The improvements in your system may have actually increased the level of contrast above and beyond the original instruments of the musician.
Here, Hamburg is challenging the idea that items (1) and (2) are indices of neutrality. I thought this to be one of the more effective and relevant challenges to my original post, but no one seemed to run with it.
I think he has a point, and that point raises an existential question.
Let's look at the continuum of neutrality as defined in this thread:
At one end of the spectrum, you have a system that plays back, say, a 1kHz tone, no matter what the source. This is the anti-neutral system: everything sounds exactly the same.

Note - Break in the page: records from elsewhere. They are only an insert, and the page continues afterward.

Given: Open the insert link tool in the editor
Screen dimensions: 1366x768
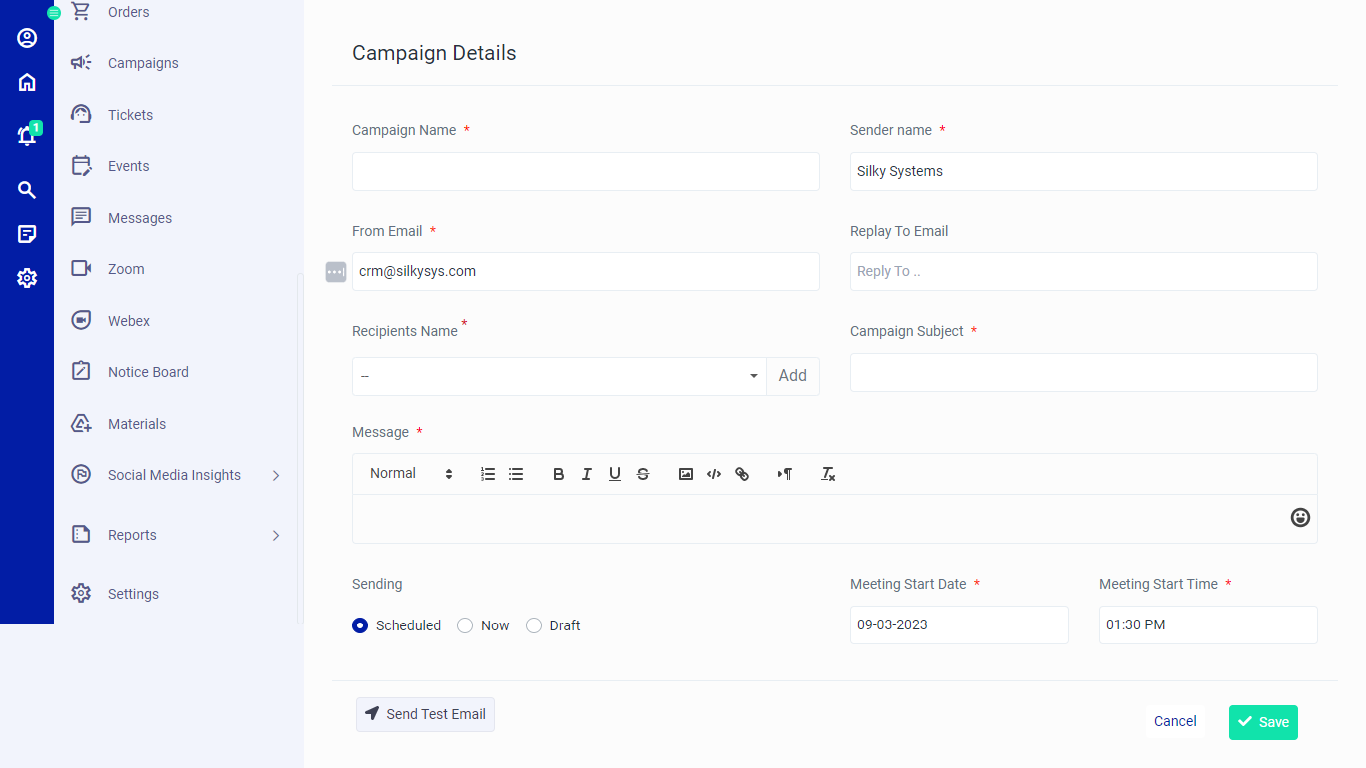Looking at the screenshot, I should coord(742,473).
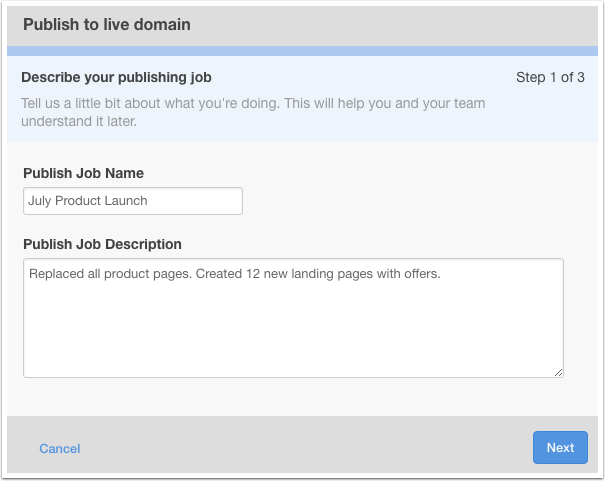
Task: Click the word "July" in the name field
Action: pos(39,201)
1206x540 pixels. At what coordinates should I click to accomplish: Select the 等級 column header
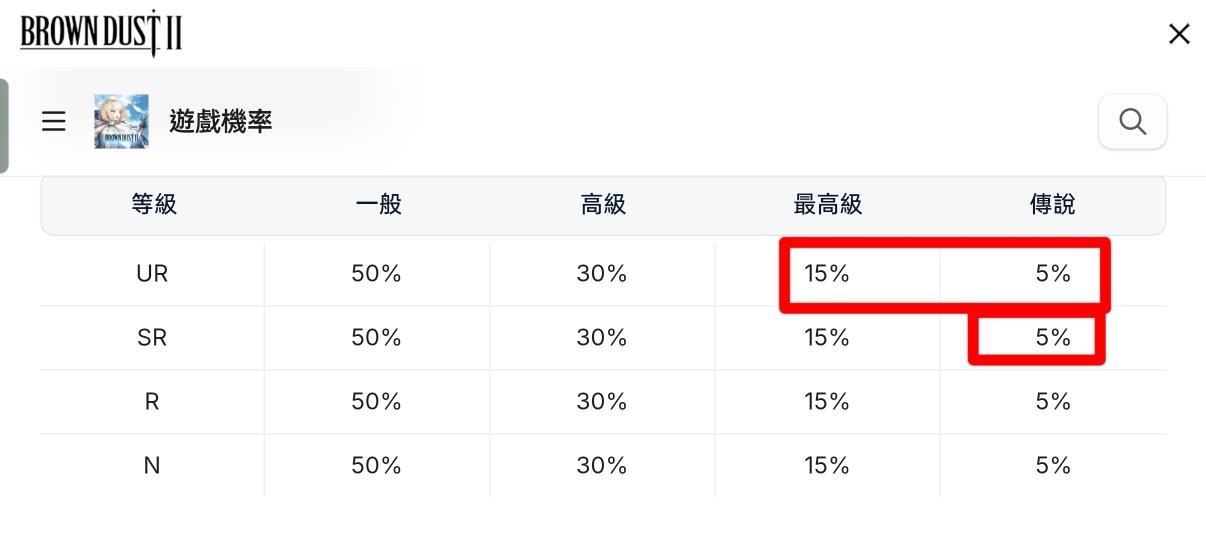(153, 205)
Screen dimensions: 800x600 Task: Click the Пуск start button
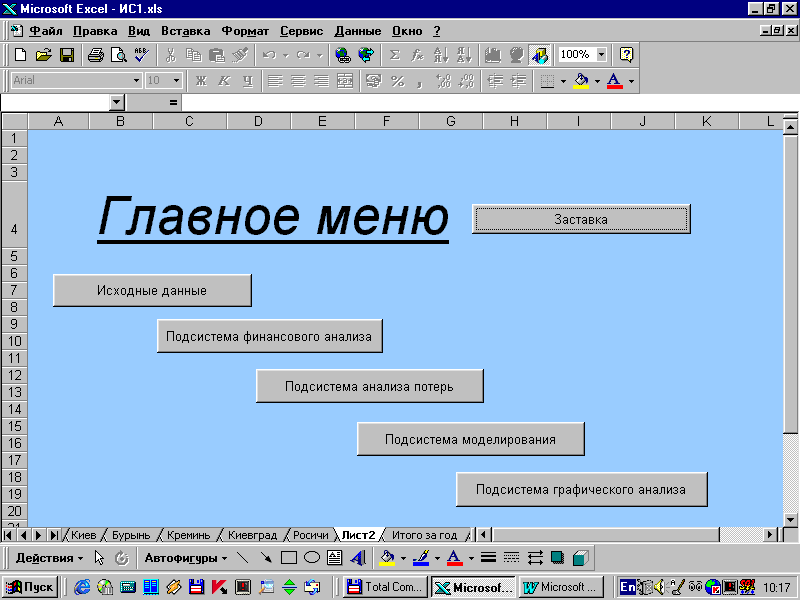click(x=30, y=587)
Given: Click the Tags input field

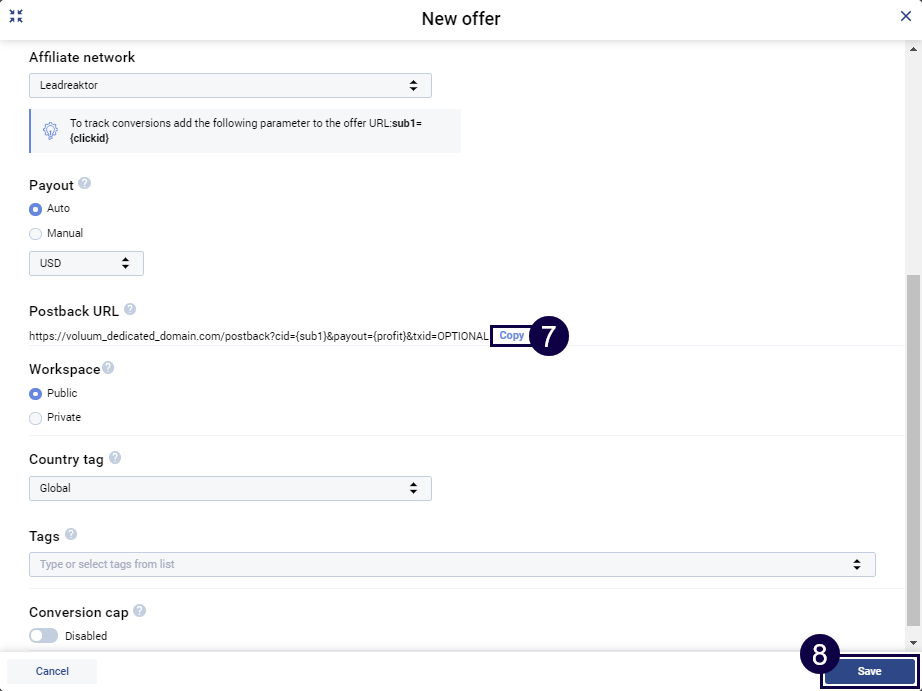Looking at the screenshot, I should pyautogui.click(x=440, y=565).
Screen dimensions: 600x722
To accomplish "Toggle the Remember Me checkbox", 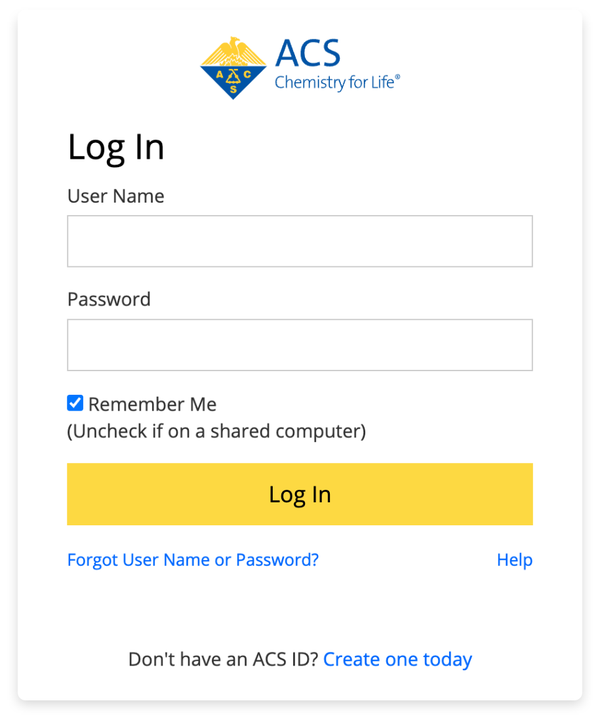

At the other end of the spectrum, consider a hypothetical system that processes the source, and through the use of pattern recognition, seeded pseudo-random number generators, and large variety of sampled sounds, effectively replaces the source with something else. One violin might sound like a subway train, another, slightly different violin might sound like a jackhammer, a cello sounds like a babbling brook shifted one octave up and slowed down by 20%. So we satisfy criterion #1: different instruments sound more different. (They just sound nothing like what they really are.)
Similarly, using the same system, we look at the first n bits of any recording (where n is large enough to insure uniqueness over the body of recorded music) and use those bits to seed our random numbers to insure that each recording sounds completely different from all of the others. So now we've satisfied criterion #2 of neutrality: any music collection sounds more diverse.
This absurd system would be, by our operation of the term, more neutral than anything any of us currently has. But I don't think it would lead to improved musical enjoyment. So clearly, within the idea of neutrality we are making assumptions about truthfulness to the source, and consistency of playback.
Which brings me back to Hamburg's point.
If we consider a system that smooths out recording artifacts, we also risk smoothing out sounds that are real features of the music, making the system less truthful (i.e., it suppresses real contrast). In Hamburg's example, the divergence from the truth is the unwarranted exaggeration of contrast. While neutrality, as operationalized here, resists the suppression of contrast, it doesn't appear to resist its exaggeration.
So somewhere in the operation of "neutrality" there is a necessary condition that the playback system maintain truthfulness to some reference point or points. How, exactly, one codes that constraint, I don't know. But if it were coded, would it, in and of itself, be a sufficient condition for neutrality?